I’d like to propose the idea of adding a new Asset Type called “Business Process.”
In practice, business processes are the primary assets within an organization, they represent the core activities that deliver value. All other asset types (such as software, hardware, people, and data, …) are essentially supporting assets that enable these processes to function effectively.
If we had a dedicated “Business Process” asset type, we could then:
Use the “Related Assets” field to map all the supporting assets that a given process depends on.
Add a “Related Third Parties” field in the Asset register to link any vendors or service providers involved in the process.
This approach would simplify the relationship model in Eramba, as processes would act as the top-level entities. As a result, the Asset Risk Register and Business Risk Register could be merged into a single unified register. Essentially, this one risk register would be sufficient, just similar to what exists in the asset risk register but an extra treatment of type BCP, just similar to what currently exists in the Business Risks, and the input of course will be “Asset(s)”.
I’m just putting this forward as a suggestion, but I believe it could make risk and asset management more accurate, structured, and easier to maintain.
You may want to look into the Data Privacy module of Eramba (which apparently isn’t as popular as the other modules). It is documented in a way, that tailors it to use for GDPR compliance, but actually it supports a lot of what you suggested above. You can use it, even if you dont care about privacy at all.
It does support “Data Flows” (which are similar to what you call a “process”), which can then relate to an asset, and even different policies at different stages of a process.
There isn’t anything stopping you adding this in the settings? (Assets\settings\asset types) You wouldn’t get the direct third party association - but that could easily be done via the TP risk module? (‘Assets Shared with this Third Party’).
If I manually create or add a new asset type called “Process”, that alone wouldn’t achieve what I’m proposing, system-level changes would still be required.
The third-party association you mentioned, which links risks to assets and third parties, is not relevant here.
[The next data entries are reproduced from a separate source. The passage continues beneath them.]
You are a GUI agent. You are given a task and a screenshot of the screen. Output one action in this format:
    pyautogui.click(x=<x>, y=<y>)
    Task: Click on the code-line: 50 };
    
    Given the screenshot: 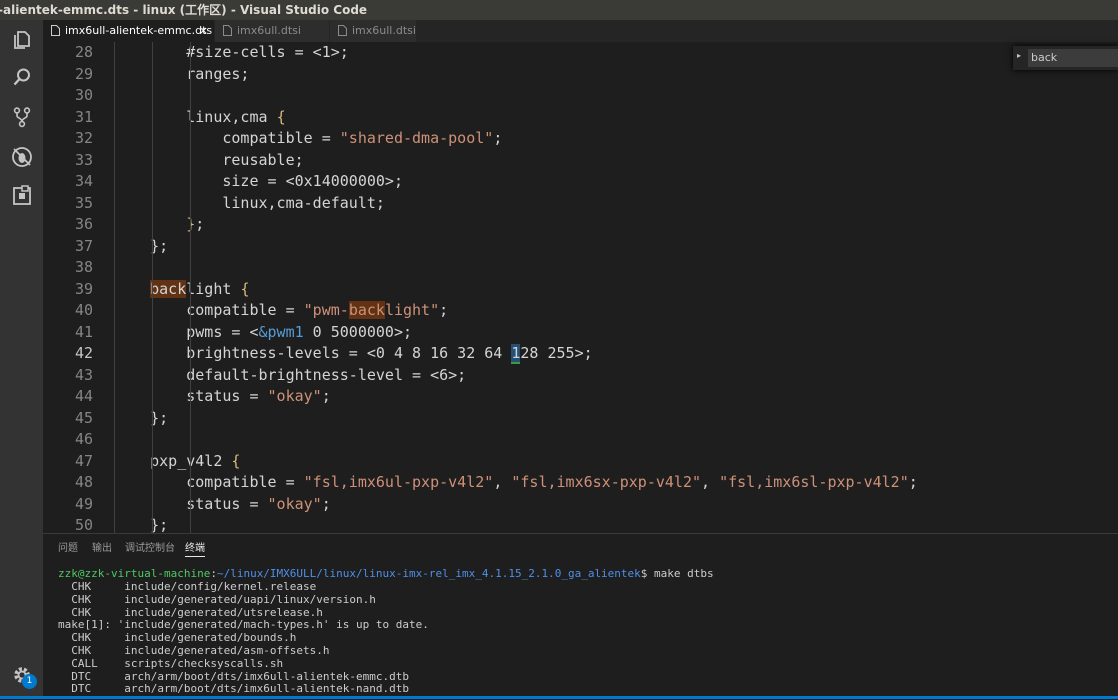 What is the action you would take?
    pyautogui.click(x=580, y=524)
    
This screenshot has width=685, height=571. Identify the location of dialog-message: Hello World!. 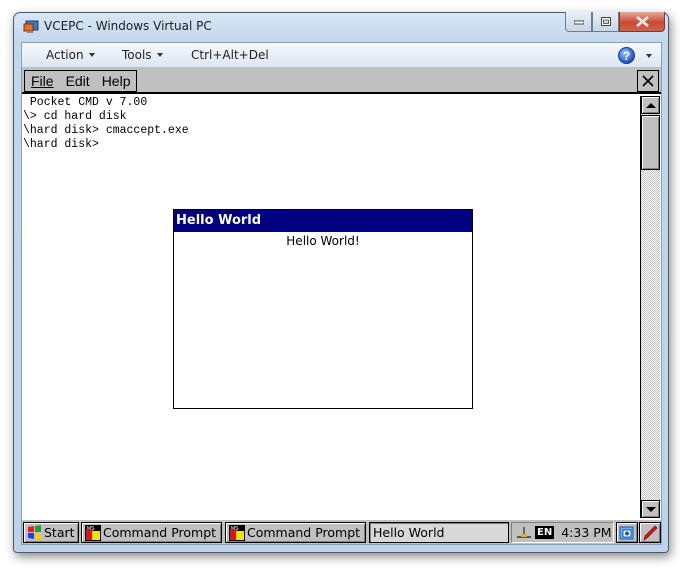
(323, 241).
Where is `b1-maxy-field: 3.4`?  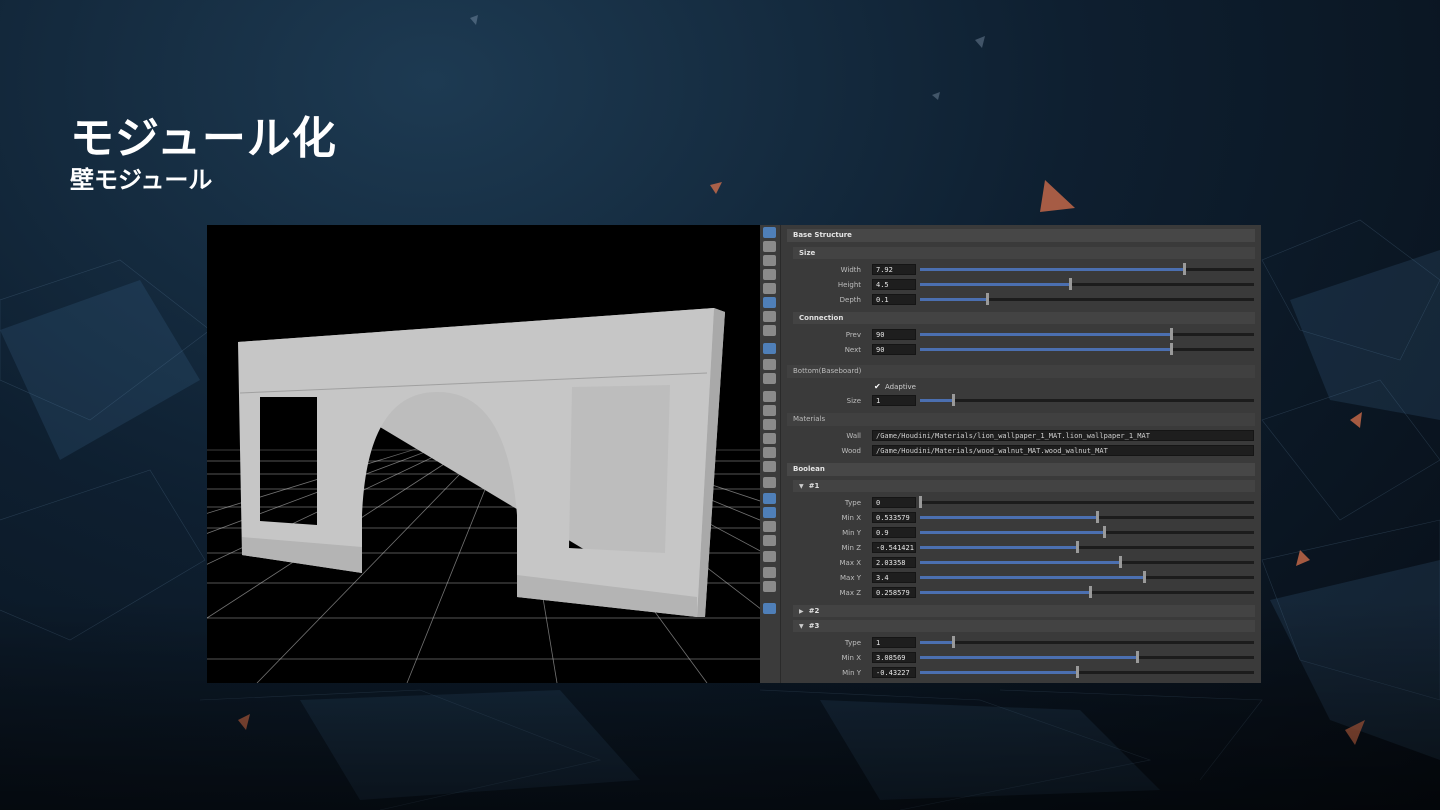
b1-maxy-field: 3.4 is located at coordinates (894, 578).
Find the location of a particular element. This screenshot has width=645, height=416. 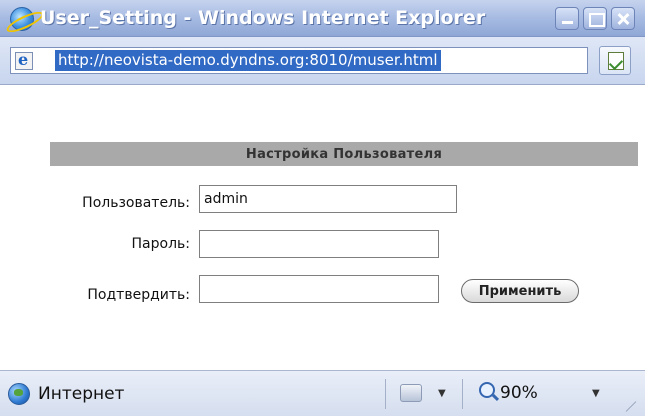

page-icon is located at coordinates (24, 60).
In a third-party risk register, you don’t document how a process operates, you only document the associated risks.
Out of curiosity what would be the difference between creating the asset type and just labeling your “procedures” as “policies”? We effectively use “policies” as a bucket category for anything in that text-based regard, including procedures and standards.
Why would a Business process be an asset? it’s more of an IP..
It’s a documented (or should be) way of how you do things. And the reason that you have documented this, is because you want to do things in a certain way, in order to avoid issues, either with Quality, Financial, Legal etc. All these are risks that you have identified.
So you create the risks, and you treat them with your business processes (which you have added in the policy module as procedures). You also (should) have controls, to check that your BP are working as expected.
Another think about the separation of the Asset risks and business risks (which I found strange in the beginning), is that it helps more in the handling of tangible and non-tangible risks.